Italian cannibal movies emerged from mondo films (or “shockumentaries”) that depicted all manner of exotic atrocities, many of which were staged. The most famous of the early mondo productions was Mondo Cane. It even managed to receive Oscar nominations for Best Music and Best Original Song. Cannibal Holocaust is Ruggero Deodato’s reaction to the flood of mondo films that followed as well as sensationalist news programs. Not surprisingly, the Umberto Lenzi-directed Cannibal Ferox followed soon after to cash-in on Holocaust‘s notoriety. While featuring gore and sadism on par with Holocaust, Ferox is much more of an exploitation film than it’s predecessor. There is no genuine attempt at social commentary, and the score is recycled from a previous movie. Holocaust is cited as a prescient criticism of the media to this day, as well as the innovator of Found Footage genre. The frequently lauded score came from Riz Ortolani, the same composer who received the nomination for Mondo Cane. Ferox‘s aping of Deodato’s movie only serves to further make his argument, as one character in Holocaust states it,”Today, people want sensationalism. The more you rape their senses, the happier they are.”
Salò, or the 120 Days of Sodom, too, is intended as a cultural criticism. According to this Senses of Cinema article, on one level Salo is an indictment of fascism and capitalism. Director Pasolini actually believed capitalism to be worse than fascism, as it still oppresses people, but through more insidious means. On another level, the film is a criticism of the sexual liberation movement popular among the youth of the time. He believed that the focus on sexual gratification was distracting the populace from practical revolutionary action. The difference between Holocaust and Salo, it seems, is that Deodato’s film is intended to give the audience the most extreme version of sensationalist horror that they could possibly want to see. Salo, conversely, appears to be showing viewers the horrors of what their lives are really like (symbolically, anyway) as opposed to the happy consumerist illusion they exist in. “Bread and circuses,” if you will. Except that the “bread” is human excrement and the “circuses” is a progressively vile display of torture and degradation. That Salo (loosely, thankfully) draws its inspiration from the writings of Marquis de Sade and Dante’s Inferno should give one an idea of the subject matter.
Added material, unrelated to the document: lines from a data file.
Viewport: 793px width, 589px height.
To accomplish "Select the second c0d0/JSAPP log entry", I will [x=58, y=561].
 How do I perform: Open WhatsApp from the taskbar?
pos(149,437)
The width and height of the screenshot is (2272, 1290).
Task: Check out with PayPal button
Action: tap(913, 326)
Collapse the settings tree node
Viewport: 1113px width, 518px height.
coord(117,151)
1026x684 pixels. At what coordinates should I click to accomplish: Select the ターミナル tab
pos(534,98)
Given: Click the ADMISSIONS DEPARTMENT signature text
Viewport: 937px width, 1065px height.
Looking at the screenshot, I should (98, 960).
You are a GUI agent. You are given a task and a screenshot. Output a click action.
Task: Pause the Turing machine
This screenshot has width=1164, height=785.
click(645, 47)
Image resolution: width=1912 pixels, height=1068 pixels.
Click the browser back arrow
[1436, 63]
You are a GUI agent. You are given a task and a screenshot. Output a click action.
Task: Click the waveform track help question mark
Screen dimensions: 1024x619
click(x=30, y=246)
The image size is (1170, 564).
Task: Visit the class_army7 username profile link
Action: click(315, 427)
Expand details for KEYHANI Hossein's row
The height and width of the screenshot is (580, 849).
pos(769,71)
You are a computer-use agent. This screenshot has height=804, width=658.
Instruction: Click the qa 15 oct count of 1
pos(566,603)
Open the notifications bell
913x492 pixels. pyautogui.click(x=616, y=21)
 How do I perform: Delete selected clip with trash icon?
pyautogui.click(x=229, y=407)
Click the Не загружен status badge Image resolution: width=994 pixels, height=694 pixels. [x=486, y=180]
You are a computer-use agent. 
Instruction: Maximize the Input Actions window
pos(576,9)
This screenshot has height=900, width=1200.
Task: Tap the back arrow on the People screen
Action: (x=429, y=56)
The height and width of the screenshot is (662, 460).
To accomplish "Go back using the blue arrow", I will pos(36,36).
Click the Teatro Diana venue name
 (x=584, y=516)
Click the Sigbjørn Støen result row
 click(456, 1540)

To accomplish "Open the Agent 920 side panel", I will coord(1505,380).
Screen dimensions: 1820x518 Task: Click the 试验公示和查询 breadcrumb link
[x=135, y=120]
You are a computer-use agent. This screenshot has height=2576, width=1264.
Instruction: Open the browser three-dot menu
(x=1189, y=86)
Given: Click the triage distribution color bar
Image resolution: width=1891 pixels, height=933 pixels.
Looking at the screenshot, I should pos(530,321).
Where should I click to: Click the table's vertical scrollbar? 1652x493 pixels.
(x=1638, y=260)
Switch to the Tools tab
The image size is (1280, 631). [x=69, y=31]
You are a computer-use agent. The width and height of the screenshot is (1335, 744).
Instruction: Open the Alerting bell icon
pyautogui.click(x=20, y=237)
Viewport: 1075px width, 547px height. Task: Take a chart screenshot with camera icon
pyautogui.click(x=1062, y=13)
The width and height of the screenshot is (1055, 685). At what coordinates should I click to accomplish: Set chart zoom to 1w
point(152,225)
Both Salo and Holocaust have themselves been criticized due to their extreme, unpalatable content. The main issue is whether it’s necessary for a movie to be so offensive in order to make its point. This Guardian article calls Holocaust “artful enough to demand serious critical consideration, yet foul enough to christen you a pervert for even bothering.” This could also be leveled at Salo, which actually is considered an art film. Deodato has said that he regrets making Holocaust the way he did, particularly the actual killing of animals. Pasolini could very well have been murderd because of Salo.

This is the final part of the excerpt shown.